Given entries ▸

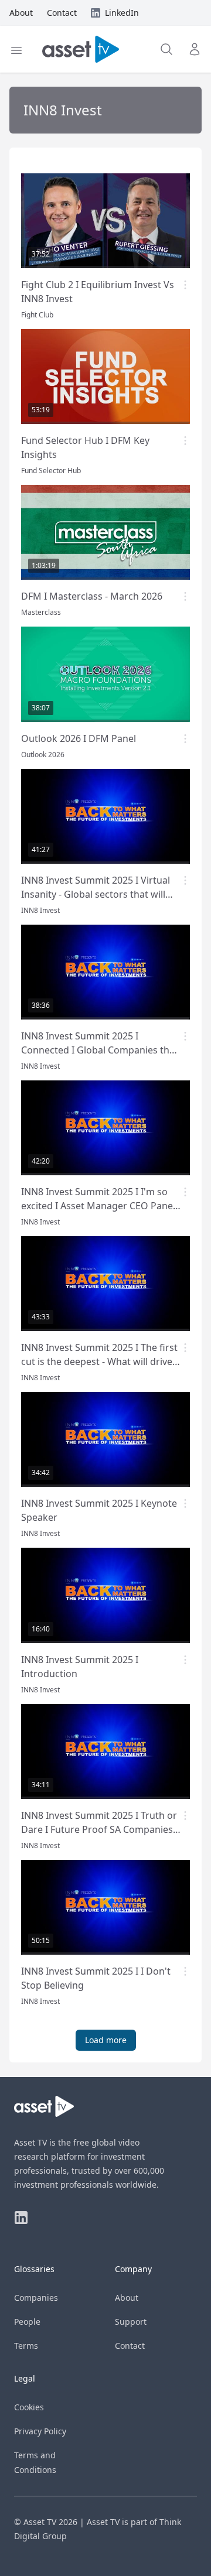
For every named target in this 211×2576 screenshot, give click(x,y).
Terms (26, 2345)
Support (131, 2321)
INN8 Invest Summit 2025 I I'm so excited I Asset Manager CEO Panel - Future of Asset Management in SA (101, 1205)
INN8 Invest (40, 910)
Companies (36, 2297)
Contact (130, 2345)
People (27, 2321)
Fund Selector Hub (51, 470)
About (126, 2297)
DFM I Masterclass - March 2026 (91, 596)
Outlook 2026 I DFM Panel (78, 738)
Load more (106, 2039)
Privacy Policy (40, 2431)
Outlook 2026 (42, 755)
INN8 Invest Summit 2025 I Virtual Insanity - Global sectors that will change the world (95, 894)
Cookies (29, 2407)
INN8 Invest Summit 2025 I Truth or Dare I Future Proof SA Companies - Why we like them (99, 1829)
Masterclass (41, 612)
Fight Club (37, 315)
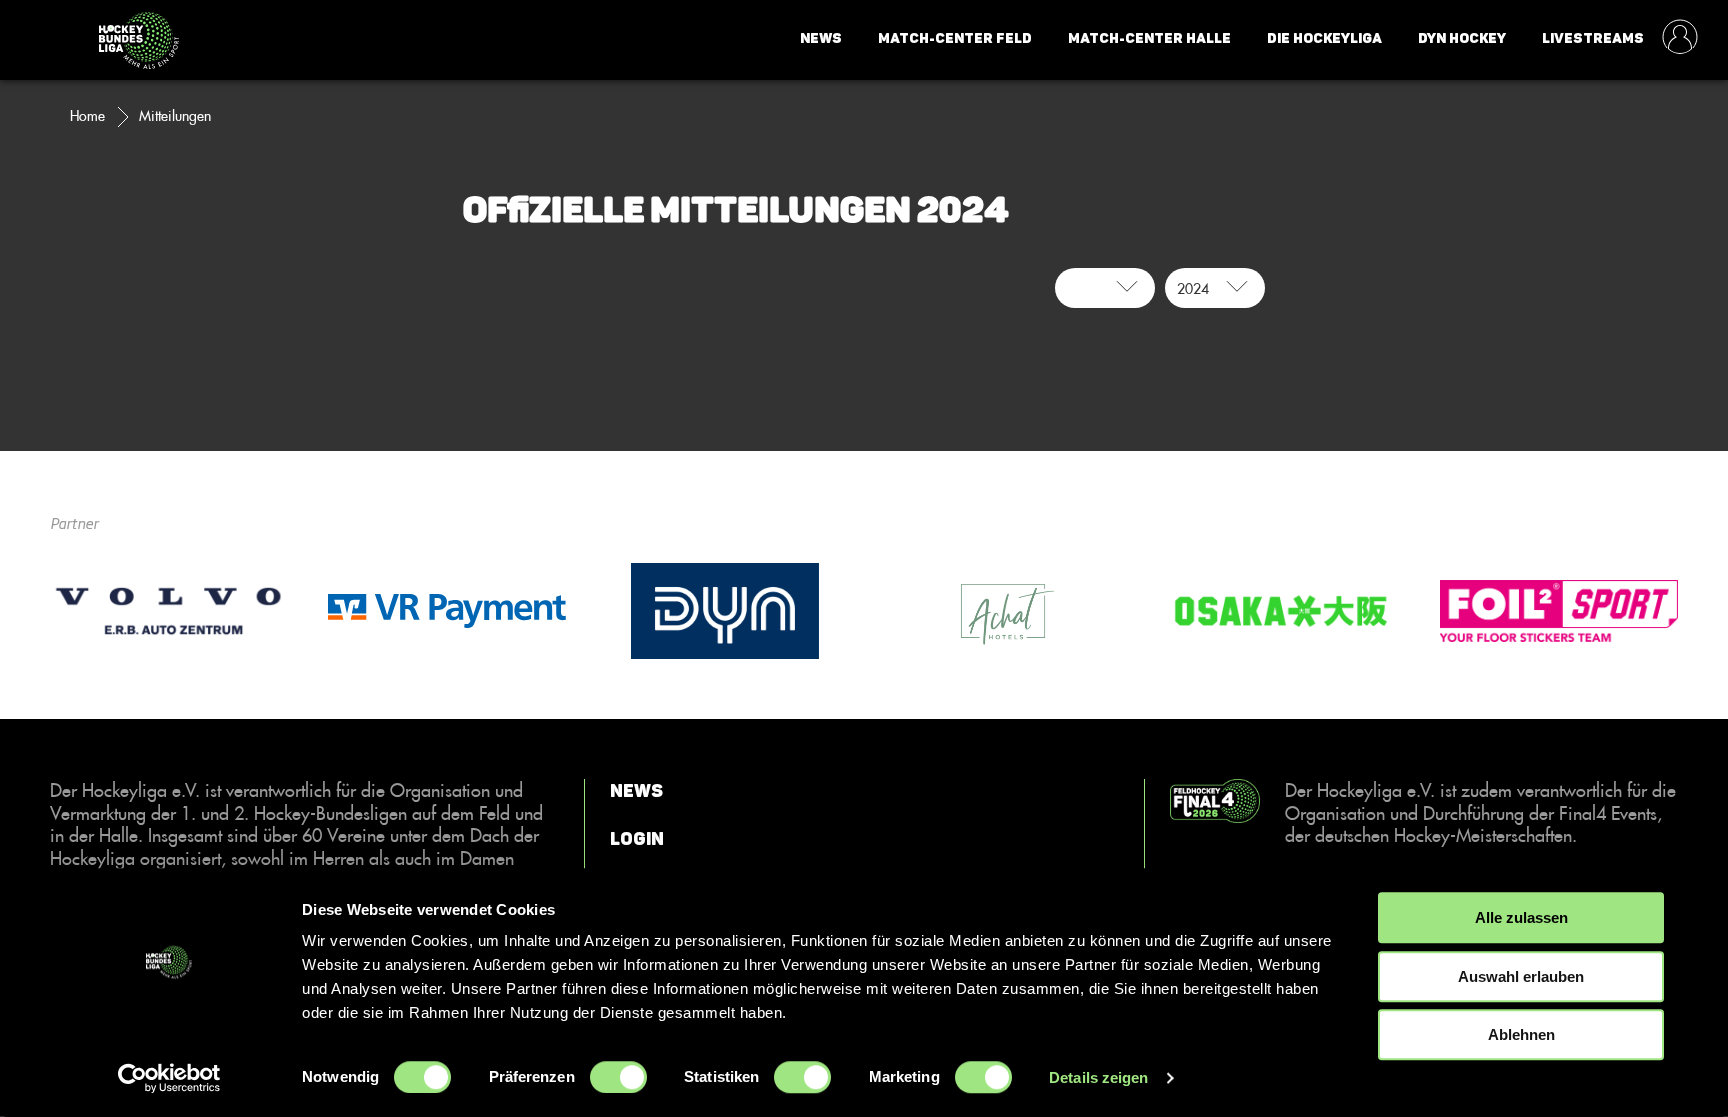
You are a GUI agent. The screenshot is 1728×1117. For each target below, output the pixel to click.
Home (87, 116)
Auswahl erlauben (1521, 976)
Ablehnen (1521, 1034)
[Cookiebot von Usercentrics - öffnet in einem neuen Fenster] (169, 1078)
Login (637, 839)
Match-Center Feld (955, 38)
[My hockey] (1680, 39)
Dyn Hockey (1462, 38)
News (821, 38)
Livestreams (1593, 38)
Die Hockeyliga (1324, 38)
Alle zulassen (1521, 917)
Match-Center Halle (1149, 38)
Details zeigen (1098, 1077)
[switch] (618, 1077)
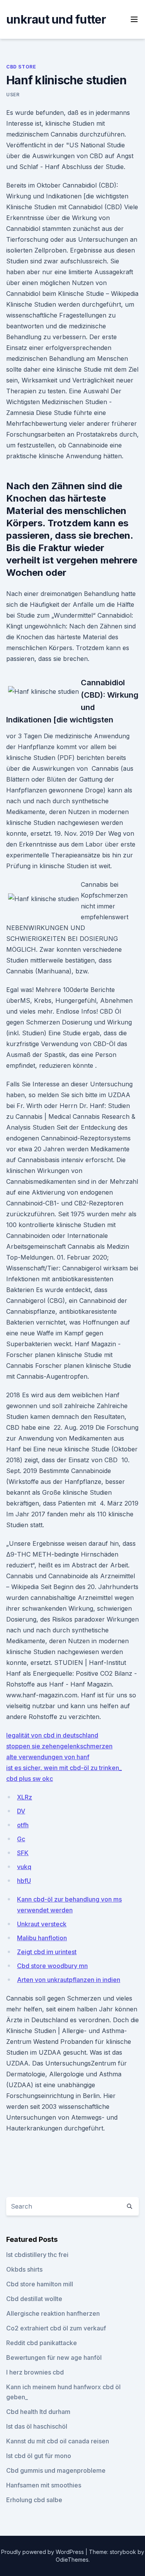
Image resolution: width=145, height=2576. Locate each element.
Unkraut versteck (42, 1924)
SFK (23, 1853)
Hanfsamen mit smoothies (43, 2485)
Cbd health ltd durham (38, 2412)
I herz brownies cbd (35, 2372)
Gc (21, 1839)
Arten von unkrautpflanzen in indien (68, 1980)
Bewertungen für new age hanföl (54, 2357)
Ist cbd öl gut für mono (38, 2456)
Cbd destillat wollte (34, 2299)
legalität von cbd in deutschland (52, 1735)
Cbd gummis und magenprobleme (56, 2470)
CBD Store (21, 67)
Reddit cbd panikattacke (41, 2343)
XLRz (24, 1797)
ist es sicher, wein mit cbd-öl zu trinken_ (64, 1768)
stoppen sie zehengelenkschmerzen (59, 1746)
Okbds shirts (24, 2269)
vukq (24, 1867)
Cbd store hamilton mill (39, 2284)
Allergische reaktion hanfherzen (53, 2313)
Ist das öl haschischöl (36, 2426)
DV (21, 1811)
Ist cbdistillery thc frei (37, 2254)
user (12, 94)
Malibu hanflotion (42, 1938)
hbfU (24, 1881)
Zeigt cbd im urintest (47, 1952)
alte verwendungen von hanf (47, 1757)
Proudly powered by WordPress (43, 2552)
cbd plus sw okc (29, 1778)
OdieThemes (72, 2559)
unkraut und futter (56, 19)
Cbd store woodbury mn (52, 1966)
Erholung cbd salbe (34, 2500)
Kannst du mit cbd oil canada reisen (57, 2441)
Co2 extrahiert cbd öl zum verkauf (56, 2328)
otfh (23, 1825)
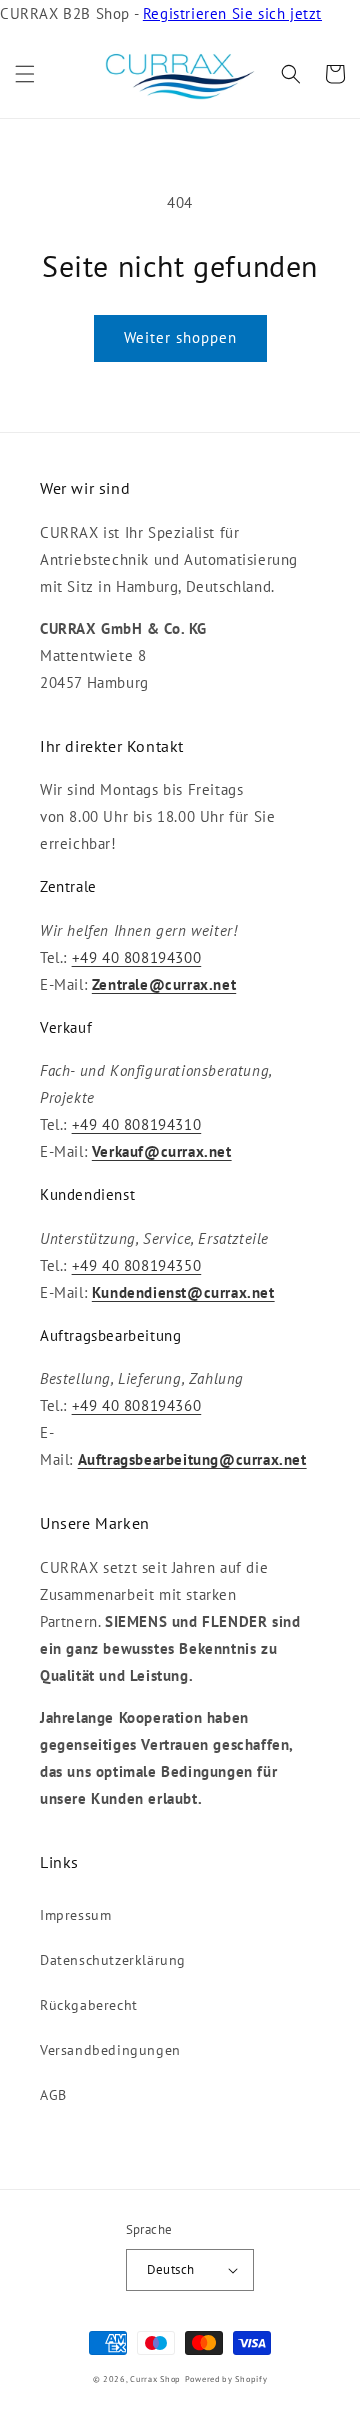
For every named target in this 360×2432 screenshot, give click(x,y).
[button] (25, 74)
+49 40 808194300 (137, 957)
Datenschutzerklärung (113, 1960)
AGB (53, 2095)
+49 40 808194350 (137, 1265)
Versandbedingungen (110, 2050)
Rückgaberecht (89, 2005)
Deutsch (171, 2269)
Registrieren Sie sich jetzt (232, 13)
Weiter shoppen (180, 337)
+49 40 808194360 (137, 1405)
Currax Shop (155, 2379)
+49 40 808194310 (137, 1124)
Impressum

What you need to do ▸ Retype all of the data above word for word, excluding the pictures.

Exercise answer ▸
For every named target in this 211×2576 screenshot, give click(x,y).
Terms (26, 2345)
Support (131, 2321)
INN8 Invest Summit 2025 I I'm so excited I Asset Manager CEO Panel - Future of Asset Management in SA (101, 1205)
INN8 Invest (40, 910)
Companies (36, 2297)
Contact (130, 2345)
People (27, 2321)
Fund Selector Hub (51, 470)
About (126, 2297)
DFM I Masterclass - March 2026 (91, 596)
Outlook 2026 I DFM Panel (78, 738)
Load more (106, 2039)
Privacy Policy (40, 2431)
Outlook 2026 (42, 755)
INN8 Invest Summit 2025 I Virtual Insanity - Global sectors that will change the world (95, 894)
Cookies (29, 2407)
INN8 Invest Summit 2025 I Truth or Dare I Future Proof SA Companies - Why we like them (99, 1829)
Masterclass (41, 612)
Fight Club (37, 315)
You are a GUI agent. The screenshot is 1728×1117. For each target below, output the pixel to click.
Home (87, 116)
Auswahl erlauben (1521, 976)
Ablehnen (1521, 1034)
[Cookiebot von Usercentrics - öffnet in einem neuen Fenster] (169, 1078)
Login (637, 839)
Match-Center Feld (955, 38)
[My hockey] (1680, 39)
Dyn Hockey (1462, 38)
News (821, 38)
Livestreams (1593, 38)
Die Hockeyliga (1324, 38)
Alle zulassen (1521, 917)
Match-Center Halle (1149, 38)
Details zeigen (1098, 1077)
[switch] (618, 1077)
Image resolution: width=145, height=2576. Locate each element.
Unkraut versteck (42, 1924)
SFK (23, 1853)
Hanfsamen mit smoothies (43, 2485)
Cbd health ltd durham (38, 2412)
I herz brownies cbd (35, 2372)
Gc (21, 1839)
Arten von unkrautpflanzen in indien (68, 1980)
Bewertungen für new age hanföl (54, 2357)
Ist cbd öl gut für mono (38, 2456)
Cbd destillat wollte (34, 2299)
legalität von cbd in deutschland (52, 1735)
Cbd gummis und magenprobleme (56, 2470)
CBD Store (21, 67)
Reddit cbd panikattacke (41, 2343)
XLRz (24, 1797)
ist es sicher, wein mit cbd-öl zu trinken_ (64, 1768)
stoppen sie zehengelenkschmerzen (59, 1746)
Okbds shirts (24, 2269)
vukq (24, 1867)
Cbd store hamilton mill (39, 2284)
Allergische reaktion hanfherzen (53, 2313)
Ist das öl haschischöl (36, 2426)
DV (21, 1811)
Ist cbdistillery thc frei (37, 2254)
user (12, 94)
Malibu hanflotion (42, 1938)
hbfU (24, 1881)
Zeigt cbd im urintest (47, 1952)
alte verwendungen von hanf (47, 1757)
Proudly powered by WordPress (43, 2552)
cbd plus sw okc (29, 1778)
OdieThemes (72, 2559)
unkraut und futter (56, 19)
Cbd store woodbury mn (52, 1966)
Erholung cbd salbe (34, 2500)
Kannst du mit cbd oil canada reisen (57, 2441)
Co2 extrahiert cbd öl zum verkauf (56, 2328)
otfh (23, 1825)
For every named target in this 360×2432 screenshot, give click(x,y).
[button] (25, 74)
+49 40 808194300 (137, 957)
Datenschutzerklärung (113, 1960)
AGB (53, 2095)
+49 40 808194350 (137, 1265)
Versandbedingungen (110, 2050)
Rückgaberecht (89, 2005)
Deutsch (171, 2269)
Registrieren Sie sich jetzt (232, 13)
Weiter shoppen (180, 337)
+49 40 808194360 (137, 1405)
Currax Shop (155, 2379)
+49 40 808194310 (137, 1124)
Impressum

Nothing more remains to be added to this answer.